CPI da Pandemia: a testemunha que apavora o centrão

Diego Escosteguy
Publicada em 18/08/2021 às 14:00
Francisco de Araújo inaugura hospital de campanha ao lado do governador do DF, Ibaneis Rocha Foto: Foto: Renato Alves/Agência Brasília

Líderes do centrão e do PP, como Arthur Lira, Ciro Nogueira e Aguinaldo Ribeiro, estão apavorados com um personagem desconhecido do grande público: Francisco de Araújo, o ex-secretário de Saúde de Brasília que chegou a ser preso por desvios em contratos emergenciais da pandemia.

Francisco era patrocinado no cargo pelo PP. Hoje (quarta), foi alvo de mais uma etapa da operação Falso Negativo. Está acuado e já preocupava os parlamentares há meses. Mas, no fim de semana, passou a mandar recados à cúpula do PP que não cairia sozinho. Os chefes do partido entenderam que precisam proteger o apaniguado. Temem que ele feche uma delação.

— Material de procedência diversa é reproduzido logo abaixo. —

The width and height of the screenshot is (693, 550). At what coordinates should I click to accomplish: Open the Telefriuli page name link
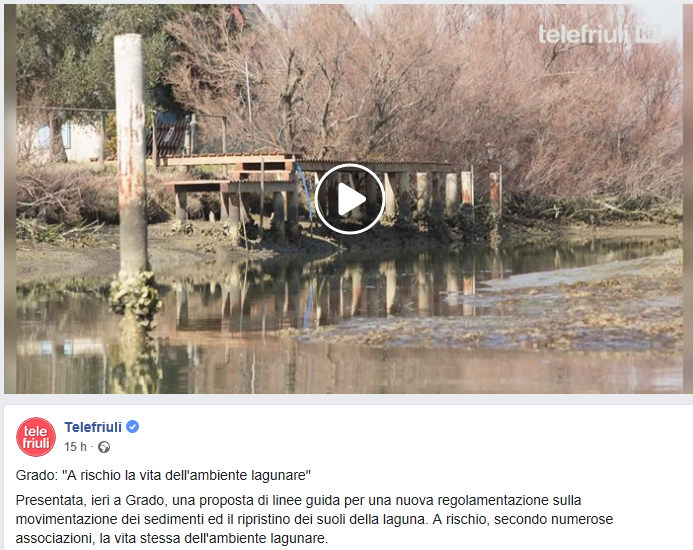pyautogui.click(x=93, y=427)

O ex-secretário deveria comparecer à CPI ontem (terça), mas o depoimento foi adiado. Ele foi um dos responsáveis pelo contrato do governo de Brasília com a Precisa, do lobista Max, para fornecer testes rápidos de Covid. Segundo promotores, embora ainda não haja denúncia no caso, o contrato foi direcionado ilegalmente à empresa.

O trio do PP teme que Francisco de Araújo conduza os investigadores aos negócios da área de Saúde do governo de Brasília, onde mantêm influência hegemônica.